* _Information given_:
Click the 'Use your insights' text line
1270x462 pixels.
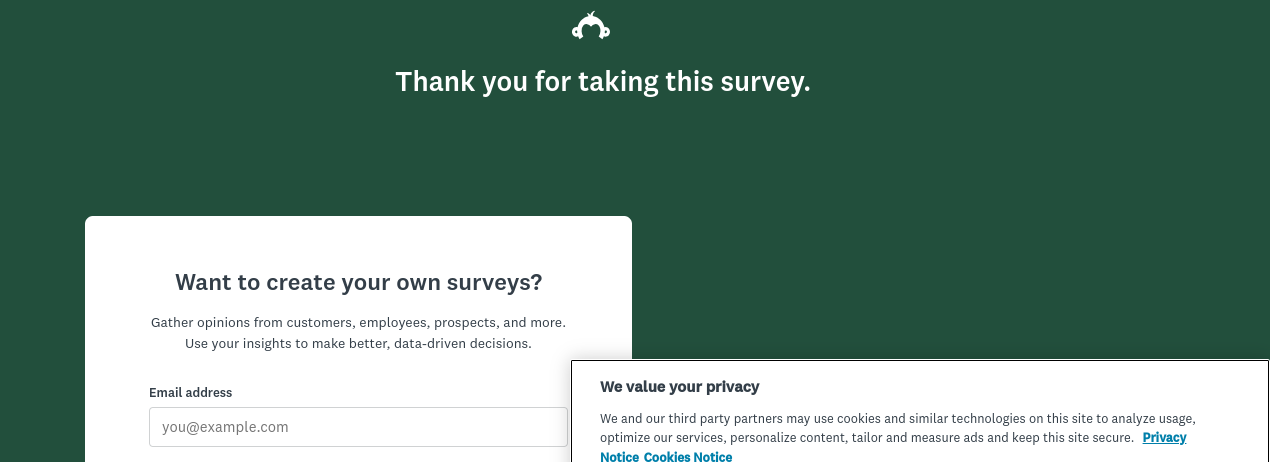point(358,344)
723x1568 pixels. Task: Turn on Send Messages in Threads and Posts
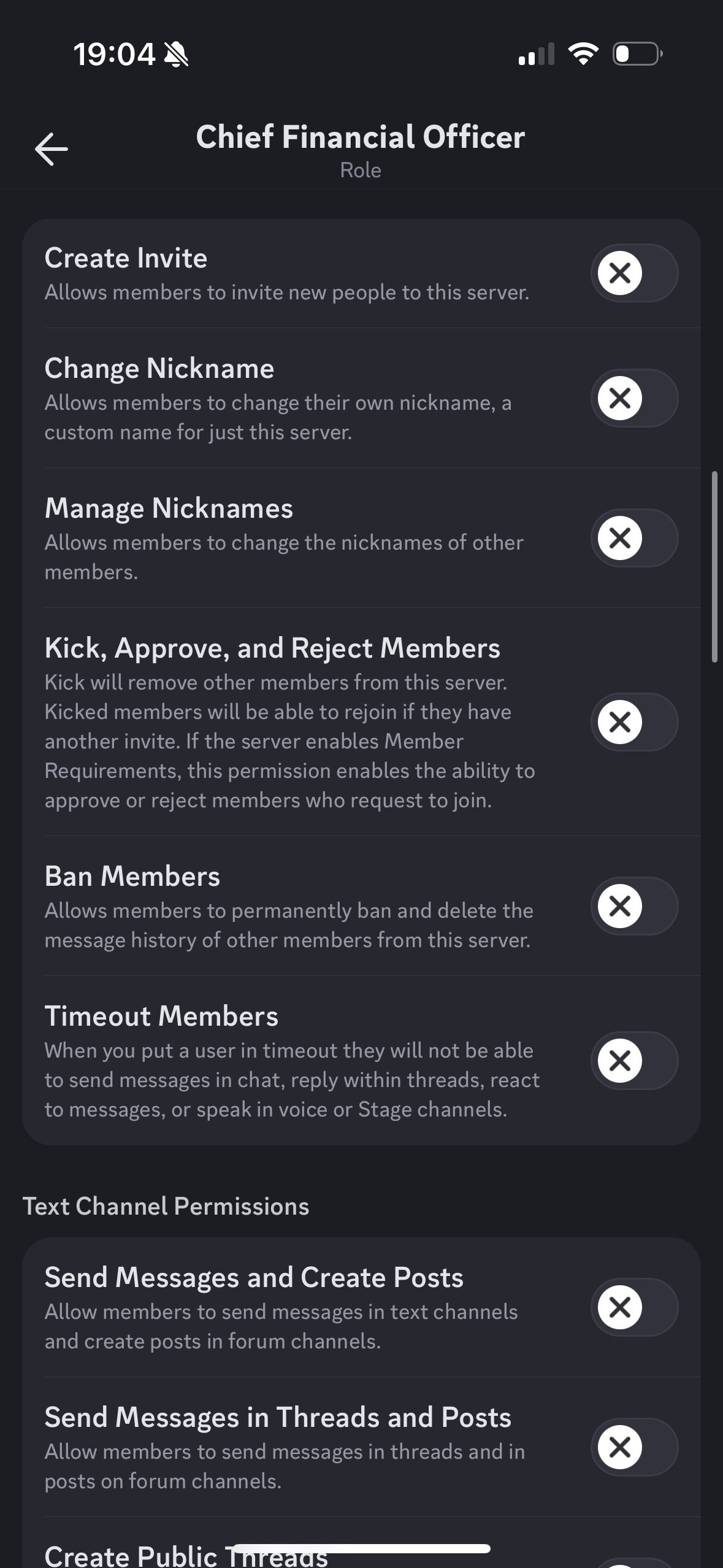634,1447
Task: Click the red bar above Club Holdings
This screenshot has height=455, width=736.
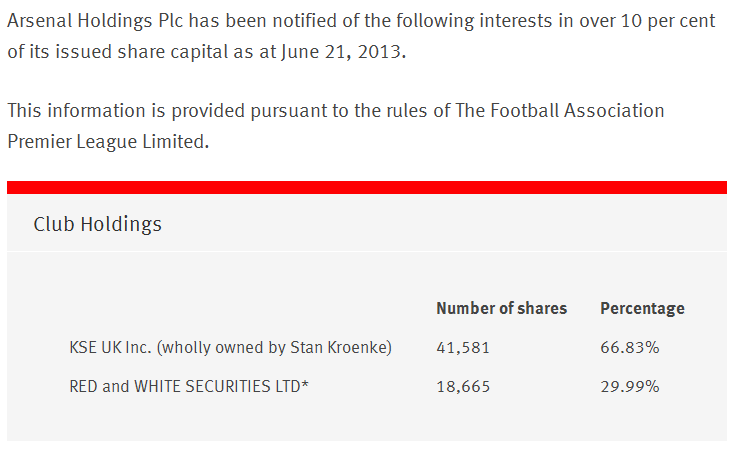Action: [366, 187]
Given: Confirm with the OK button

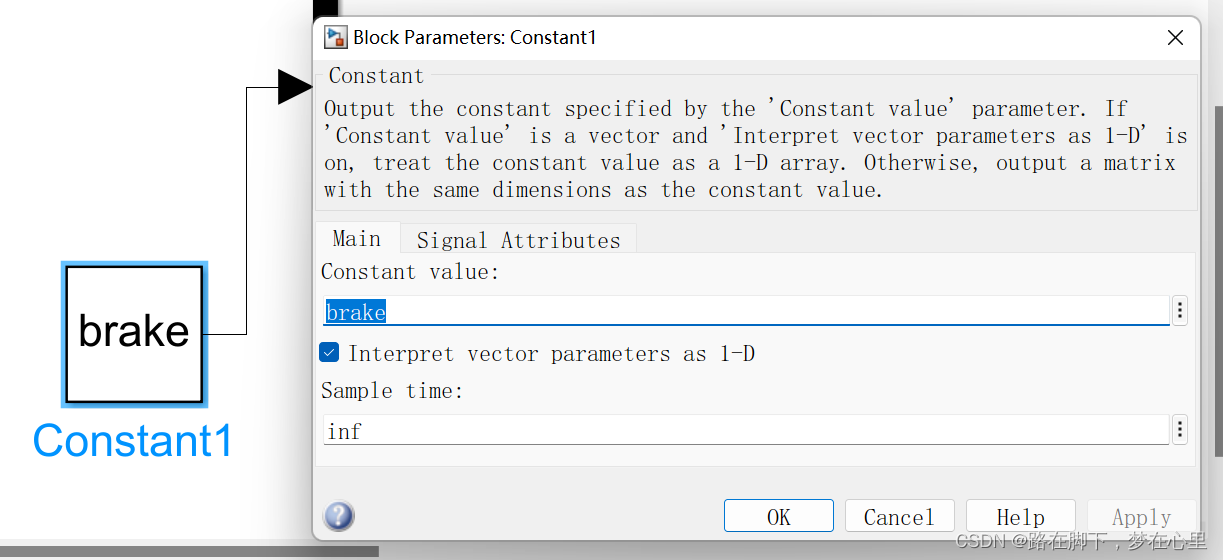Looking at the screenshot, I should (778, 516).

* _Task instructions_: Filter the entries and copy each line with "Click".

* _Problem solution_:
Click the 'Use your insights' text line
Task: Click the red bar above Club Holdings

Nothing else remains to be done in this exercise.